By Laura Waters
Stop Overpacking !!!
When it comes to hiking, simplicity is best. Unless you’re stepping out with a yak/camel/sherpa etc, everything you choose to take is going to end up on your back so you want every piece of kit to really earn its place in your pack. Here are some ideas for what you can leave at home.
Cull unnecessary stuff
It feels like just about everything we buy these days comes in its own stuff sack but that doesn’t mean you need to take it with you on the trail. Line your pack with a dedicated pack liner and then just stuff everything in there. Not only will you save weight but space too – you’ll avoid a load of cylinders – plus its quicker to pack up in the morning. By all means keep one or two stuff sacks for separating clothes and food, for example, but keep them loose rather than jammed tight so that they can find their own nooks and crannies. “Just in case” or “nice to have” items can stay at home. If you’re not definitely going to need/use it, don’t bring it.
The minimal ‘kitchen’
There are plenty of gadgets out there, from foldable chopping boards to mini frying pans and coffee makers (okay, some will see this last one as a necessity), but really, just one small and lightweight sharp knife, a spork and a cooking pot will do. Fancy Swiss Army Knife-type survival tools have a lot of extra features that are mostly not worth the weight. Eat dinner straight from the cooking pot and you won’t need to carry plates and bowls. When it comes to food, remove all unnecessary packaging before you hit the trail and leave heavy canned food at home.
Take only what you need
It sounds obvious but only carry what you need for the length of trip you’re doing. Clearly, if you’re going away for a three-day trip, you’ll only want to carry food for three days (plus a little extra for contingency) but precious grams can be saved by being strict on this. For example, you might be satisfied with carrying a small jar of peanut butter but even better is portioning out half that amount (or whatever you think you’ll need) into a smaller container. Count your crackers – if you only need ¾ pack don’t take an entire one. Every gram counts.
The same goes for cooking gas. Avoid carrying a large or brand new cannister when one a half-full one might do the trick. You’ll probably find yourself accumulating leftover cannisters with varying amounts of fuel in them. A good idea is to measure how many trail days you can get out of a 230g cannister, for example, and then weigh leftover cans to get an idea of how many days-worth of fuel remain in them.
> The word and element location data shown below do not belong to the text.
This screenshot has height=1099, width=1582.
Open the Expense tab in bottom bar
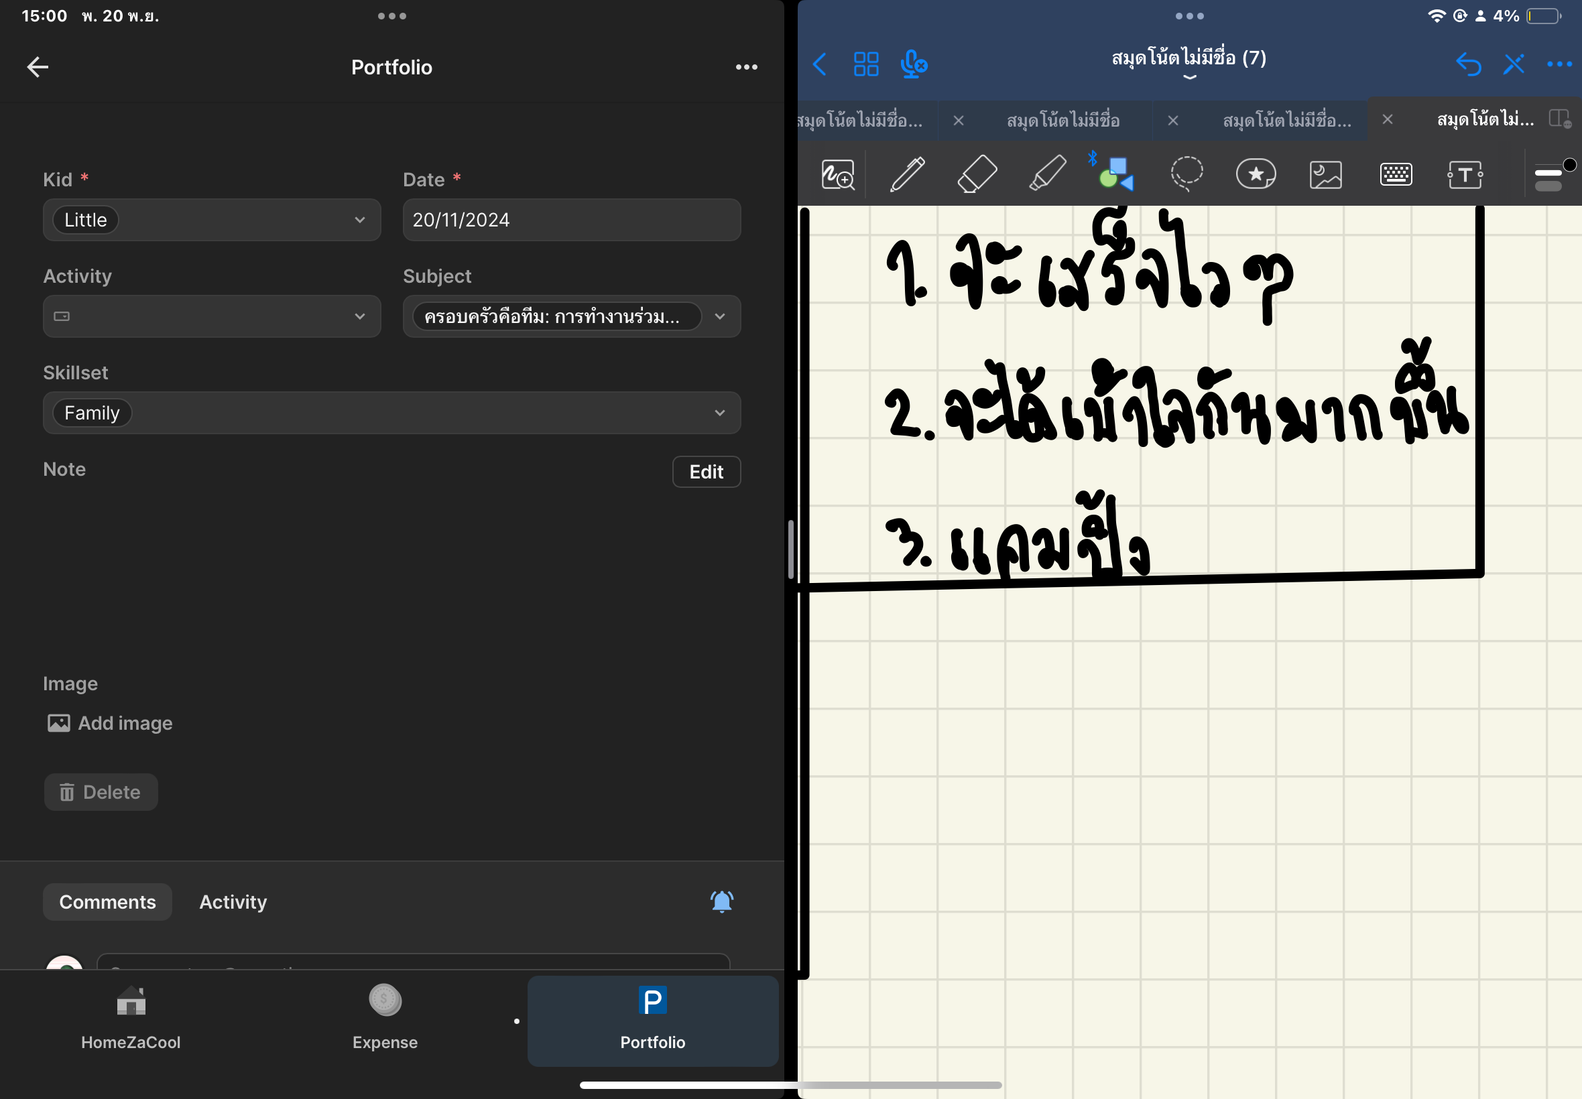tap(385, 1020)
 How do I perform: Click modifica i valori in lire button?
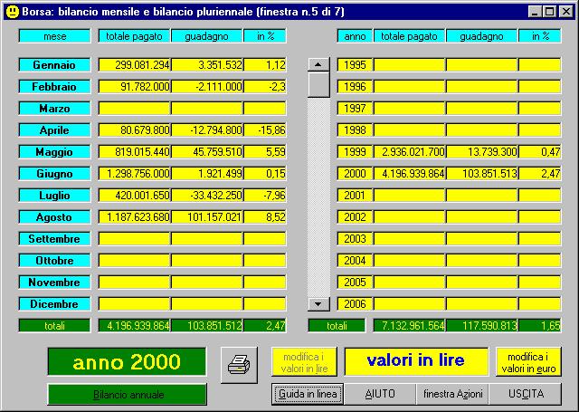tap(304, 362)
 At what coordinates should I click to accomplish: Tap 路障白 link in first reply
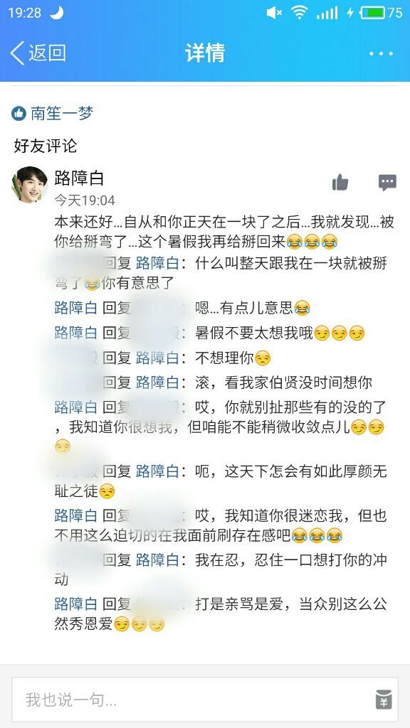(157, 263)

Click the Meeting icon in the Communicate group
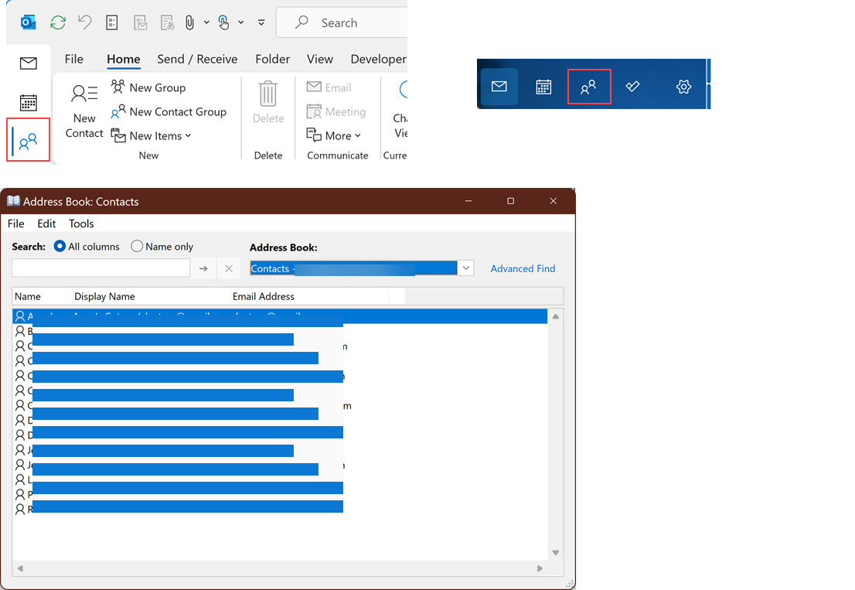(336, 111)
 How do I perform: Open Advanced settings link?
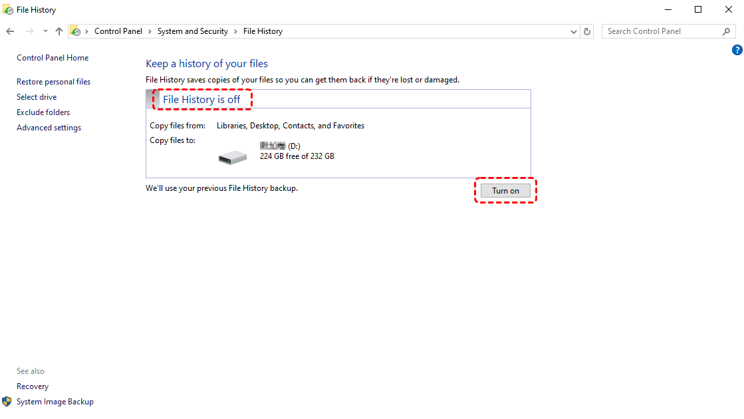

When it comes to toiletries, only take the absolutely necessary (eg, toothpaste, toothbrush, eco-friendly soap) and use mini sizes. Rather than carry an entire guidebook, photocopy just the pages you need or save them on your phone. If you’re travelling in a group, see if there are any items you can share. Trim, trim, trim.
Tech & gadgets
For some it’s a necessity, for others a luxury, but tech is a space that is worth considering trimming. We’re probably not going to escape the need for a phone (for photos, mapping apps or emergency comms) but do you really need a solar charger or spare power bank? Hiking in the wilds is a golden opportunity to switch off and disconnect with the world. Embrace it. Unless you’re heading out with the sole focus of capturing high quality images, leave the DSLR camera/tripod/drone at home. Phones take pretty amazing pics these days or pack a compact camera (avoid image playback and your battery should easily last a week).
Don’t get carried away with clothes. All you need is “a wear and a spare”. That means wearing one outfit on the trail and having something dry to change into at night (perhaps comfy thermal leggings and another t-shirt to supplement your trail wear). Two sets of underwear should suffice – one to wear and another that can be washed daily. Quick-drying, odour resistant and moisture-wicking are not cotton’s strong points so leave anything made from it at home.
It’s up to you whether the benefit of luxuries outweigh their additional load but consider the options. Folding chairs are great but you can save weight and space by swapping out with a small foam pad sit pad or a plastic bag to sit on – granted, not as comfy but they will keep your bum dry. Long afternoons or evenings in a tent can be infinitely more enjoyable with something to read but if you’re going to take a book, go for something small and light rather than a tome like War and Peace. Kindles are heavier than a thin paperback but you can get a lot of content on there, including your trip notes or guidebooks.
Keep it simple
Choose kit that can multi-task if possible. Unless the terrain is super gnarly, hiking shoes/runners will work for the trail and in camp too, negating the need for camp shoes. Make-up, mirrors, jewellery, shavers, etc, are best left at home.
Leave the world at home
Heading out into the wilds is a rare and precious opportunity to leave your world behind. There’s no TV or news out there, no advertising, no familiar relationships, no stress, drama, expectations or obligations. Embrace this and resist dragging your ‘normal world’ on the trail with you. Turn off the tech, have moments without the chatter and let your mind be still. Tune in to your surroundings and revel in the peace it creates. It might not lighten your pack but it’ll definitely lighten your load.